# [Activity]
Copy all lines holding the word "target" from the entries.

# [Record set]
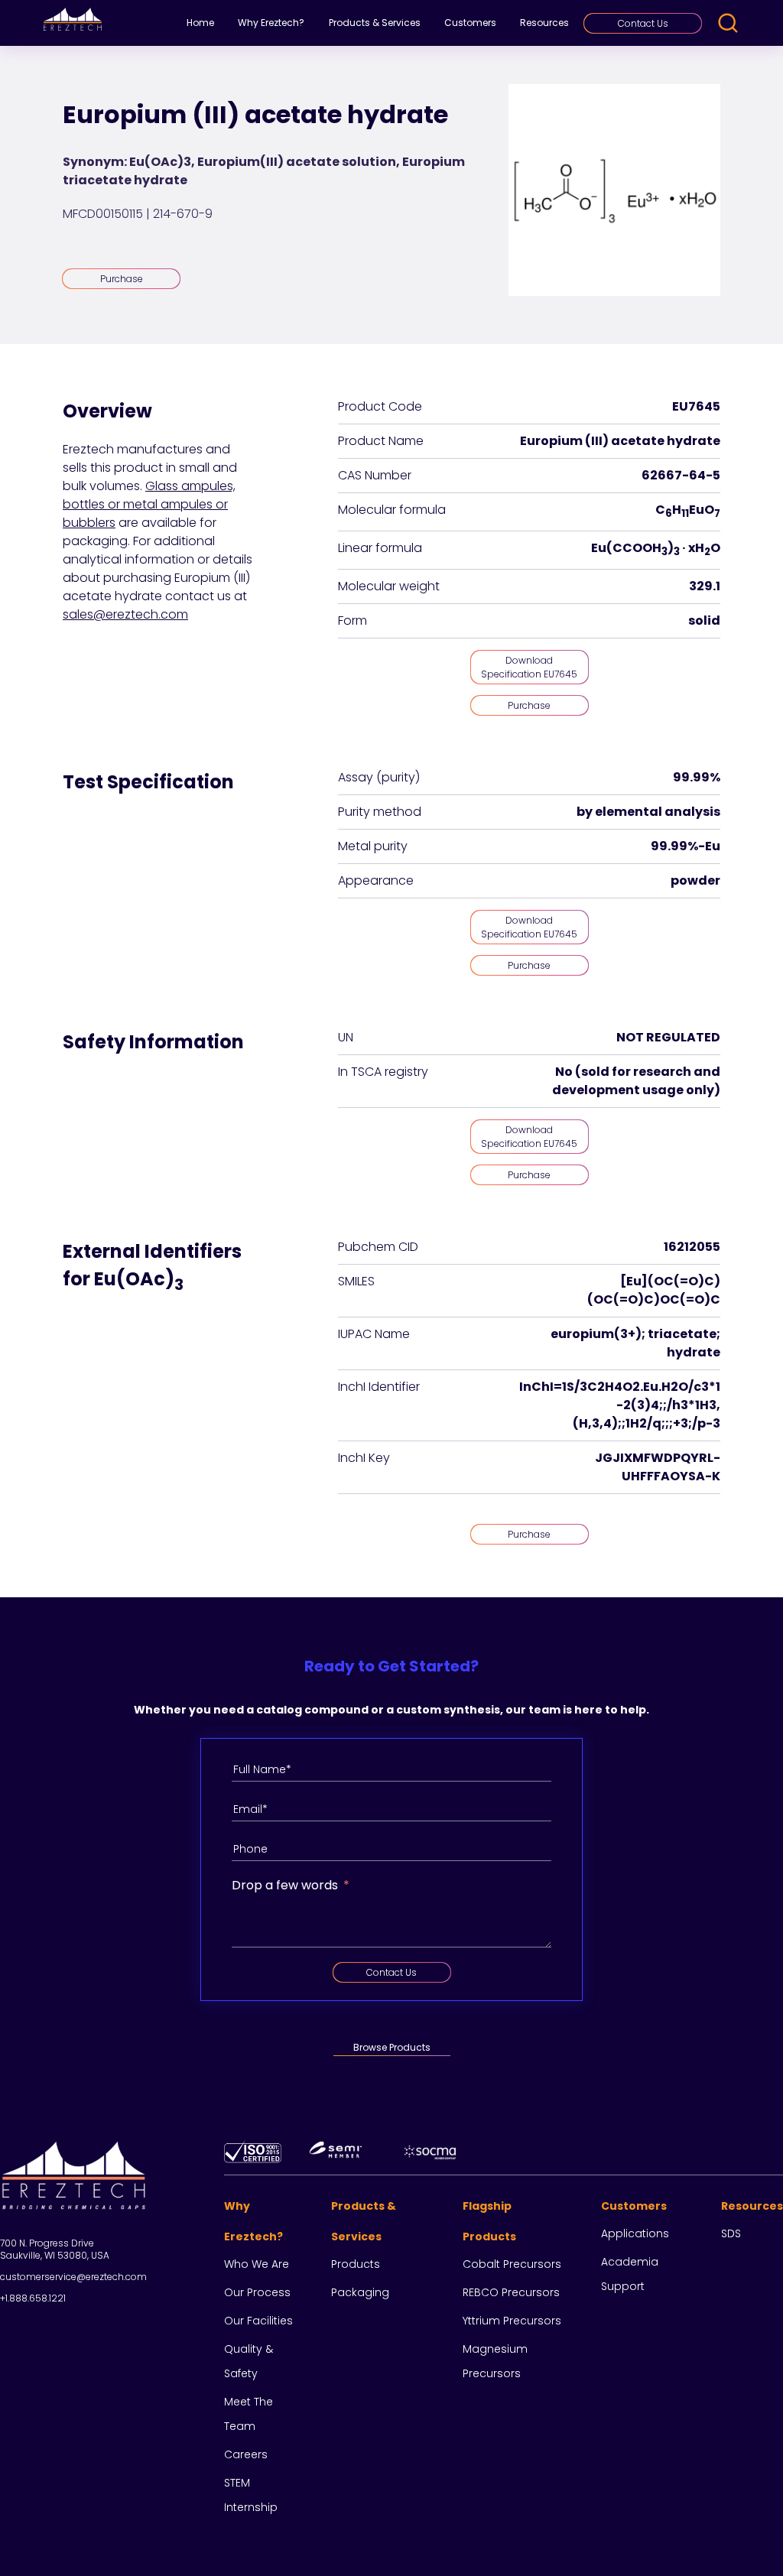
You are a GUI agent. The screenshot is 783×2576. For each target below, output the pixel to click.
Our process (257, 2292)
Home (200, 22)
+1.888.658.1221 (33, 2298)
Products (355, 2264)
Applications (635, 2233)
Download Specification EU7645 (529, 667)
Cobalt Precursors (512, 2264)
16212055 (692, 1247)
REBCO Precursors (511, 2292)
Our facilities (258, 2320)
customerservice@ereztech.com (73, 2276)
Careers (246, 2454)
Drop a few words (285, 1885)
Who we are (256, 2264)
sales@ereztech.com (125, 614)
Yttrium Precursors (512, 2320)
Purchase (121, 278)
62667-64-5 (681, 475)
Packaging (360, 2292)
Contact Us (643, 23)
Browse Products (391, 2047)
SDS (731, 2233)
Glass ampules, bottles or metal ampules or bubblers (149, 504)
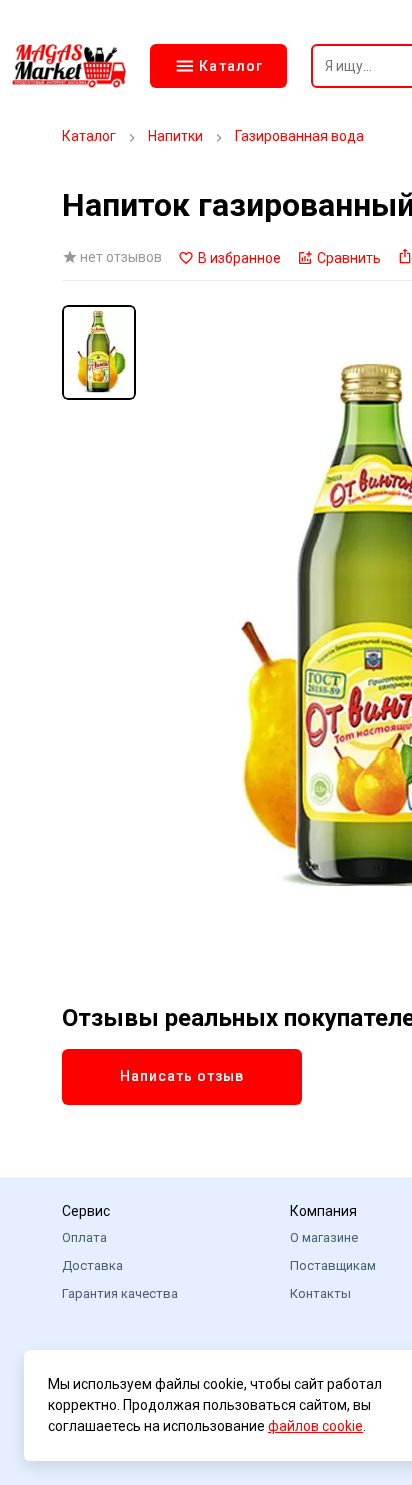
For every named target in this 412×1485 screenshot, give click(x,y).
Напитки (175, 136)
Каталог (89, 136)
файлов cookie (315, 1426)
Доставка (92, 1265)
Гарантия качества (120, 1293)
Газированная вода (299, 136)
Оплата (84, 1237)
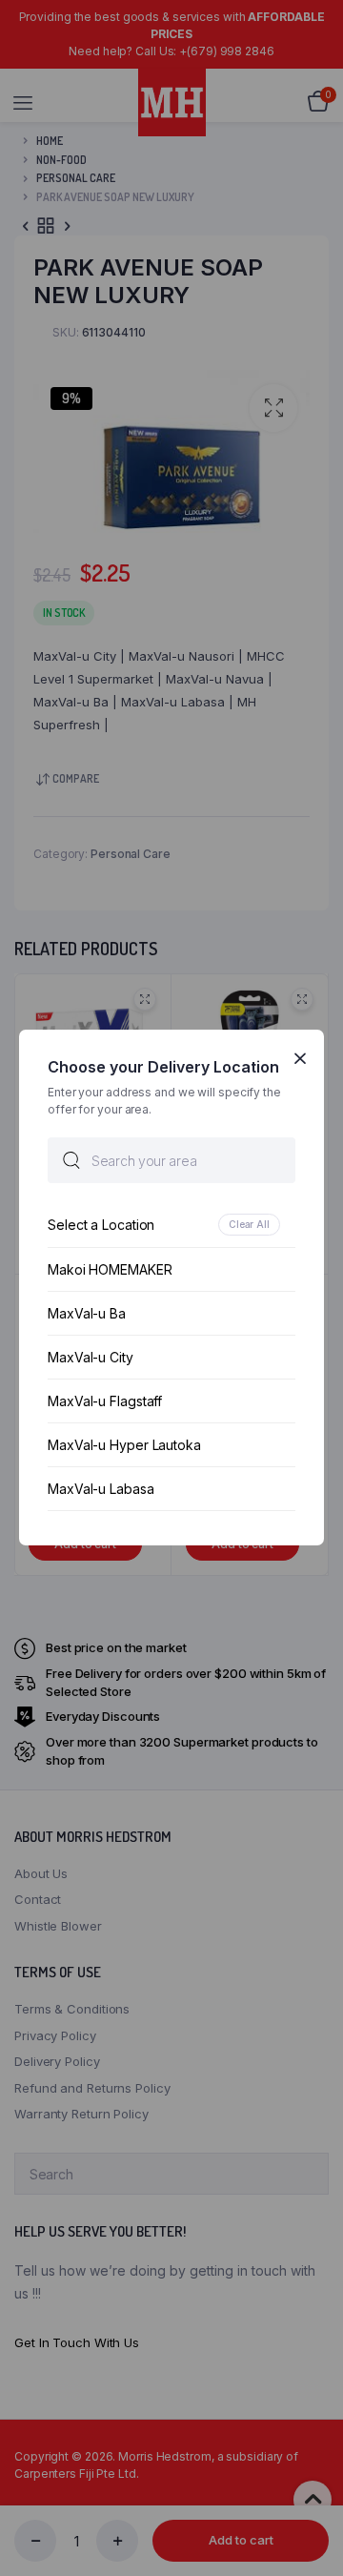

# [Answer for the task]
You are a GUI agent. The screenshot is 783×2576. For each target below, output the pixel to click.
For every named target in this 412×1485 screenshot, give click(x,y).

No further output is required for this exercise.